Without changing a single word, write out every entry.

[Records drawn from a dataset]
Content starts

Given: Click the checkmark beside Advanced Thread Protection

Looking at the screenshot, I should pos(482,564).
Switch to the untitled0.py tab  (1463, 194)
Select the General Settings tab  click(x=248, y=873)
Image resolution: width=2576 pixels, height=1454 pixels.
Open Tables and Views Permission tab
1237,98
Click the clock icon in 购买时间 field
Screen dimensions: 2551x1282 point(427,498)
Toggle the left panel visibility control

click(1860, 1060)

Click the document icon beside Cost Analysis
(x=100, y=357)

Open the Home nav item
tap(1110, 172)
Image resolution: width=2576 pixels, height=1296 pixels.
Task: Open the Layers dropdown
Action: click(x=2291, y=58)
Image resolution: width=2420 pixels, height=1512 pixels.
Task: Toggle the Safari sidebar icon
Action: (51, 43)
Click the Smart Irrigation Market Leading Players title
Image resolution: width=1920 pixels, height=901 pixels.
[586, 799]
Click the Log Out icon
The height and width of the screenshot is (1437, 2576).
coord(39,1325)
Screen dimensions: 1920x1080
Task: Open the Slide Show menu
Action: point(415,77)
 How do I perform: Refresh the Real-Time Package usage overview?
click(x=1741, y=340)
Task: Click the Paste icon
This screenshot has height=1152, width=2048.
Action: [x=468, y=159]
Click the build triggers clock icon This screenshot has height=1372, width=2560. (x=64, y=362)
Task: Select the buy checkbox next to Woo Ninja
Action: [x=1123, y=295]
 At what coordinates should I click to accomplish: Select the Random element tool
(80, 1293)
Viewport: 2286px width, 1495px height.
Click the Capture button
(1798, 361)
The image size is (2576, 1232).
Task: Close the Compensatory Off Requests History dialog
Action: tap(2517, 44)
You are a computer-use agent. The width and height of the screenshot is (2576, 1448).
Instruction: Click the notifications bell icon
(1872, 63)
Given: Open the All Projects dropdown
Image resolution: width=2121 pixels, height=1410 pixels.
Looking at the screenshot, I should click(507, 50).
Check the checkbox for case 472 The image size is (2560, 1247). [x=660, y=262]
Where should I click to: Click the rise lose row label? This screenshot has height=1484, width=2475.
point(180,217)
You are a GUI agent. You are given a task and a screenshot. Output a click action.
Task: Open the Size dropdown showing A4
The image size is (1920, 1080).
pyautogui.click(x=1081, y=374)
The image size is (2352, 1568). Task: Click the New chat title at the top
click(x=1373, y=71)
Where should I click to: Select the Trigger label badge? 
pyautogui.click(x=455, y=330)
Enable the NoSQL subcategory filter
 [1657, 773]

Content ends

RESULT OF THIS EXERCISE >>
Given: Click the checkmark beside Advanced Thread Protection

Looking at the screenshot, I should pos(482,564).
Switch to the untitled0.py tab  (1463, 194)
Select the General Settings tab  click(x=248, y=873)
Image resolution: width=2576 pixels, height=1454 pixels.
Open Tables and Views Permission tab
1237,98
Click the clock icon in 购买时间 field
Screen dimensions: 2551x1282 point(427,498)
Toggle the left panel visibility control

click(1860, 1060)

Click the document icon beside Cost Analysis
(x=100, y=357)

Open the Home nav item
tap(1110, 172)
Image resolution: width=2576 pixels, height=1296 pixels.
Task: Open the Layers dropdown
Action: click(x=2291, y=58)
Image resolution: width=2420 pixels, height=1512 pixels.
Task: Toggle the Safari sidebar icon
Action: (51, 43)
Click the Smart Irrigation Market Leading Players title
Image resolution: width=1920 pixels, height=901 pixels.
[586, 799]
Click the Log Out icon
The height and width of the screenshot is (1437, 2576).
coord(39,1325)
Screen dimensions: 1920x1080
Task: Open the Slide Show menu
Action: point(415,77)
 How do I perform: Refresh the Real-Time Package usage overview?
click(x=1741, y=340)
Task: Click the Paste icon
This screenshot has height=1152, width=2048.
Action: [x=468, y=159]
Click the build triggers clock icon This screenshot has height=1372, width=2560. (x=64, y=362)
Task: Select the buy checkbox next to Woo Ninja
Action: [x=1123, y=295]
 At what coordinates should I click to accomplish: Select the Random element tool
(80, 1293)
Viewport: 2286px width, 1495px height.
Click the Capture button
(1798, 361)
The image size is (2576, 1232).
Task: Close the Compensatory Off Requests History dialog
Action: tap(2517, 44)
You are a computer-use agent. The width and height of the screenshot is (2576, 1448).
Instruction: Click the notifications bell icon
(1872, 63)
Given: Open the All Projects dropdown
Image resolution: width=2121 pixels, height=1410 pixels.
Looking at the screenshot, I should click(507, 50).
Check the checkbox for case 472 The image size is (2560, 1247). [x=660, y=262]
Where should I click to: Click the rise lose row label? This screenshot has height=1484, width=2475.
point(180,217)
You are a GUI agent. You are given a task and a screenshot. Output a click action.
Task: Open the Size dropdown showing A4
The image size is (1920, 1080).
pyautogui.click(x=1081, y=374)
The image size is (2352, 1568). Task: Click the New chat title at the top
click(x=1373, y=71)
Where should I click to: Select the Trigger label badge? 
pyautogui.click(x=455, y=330)
Enable the NoSQL subcategory filter
 [1657, 773]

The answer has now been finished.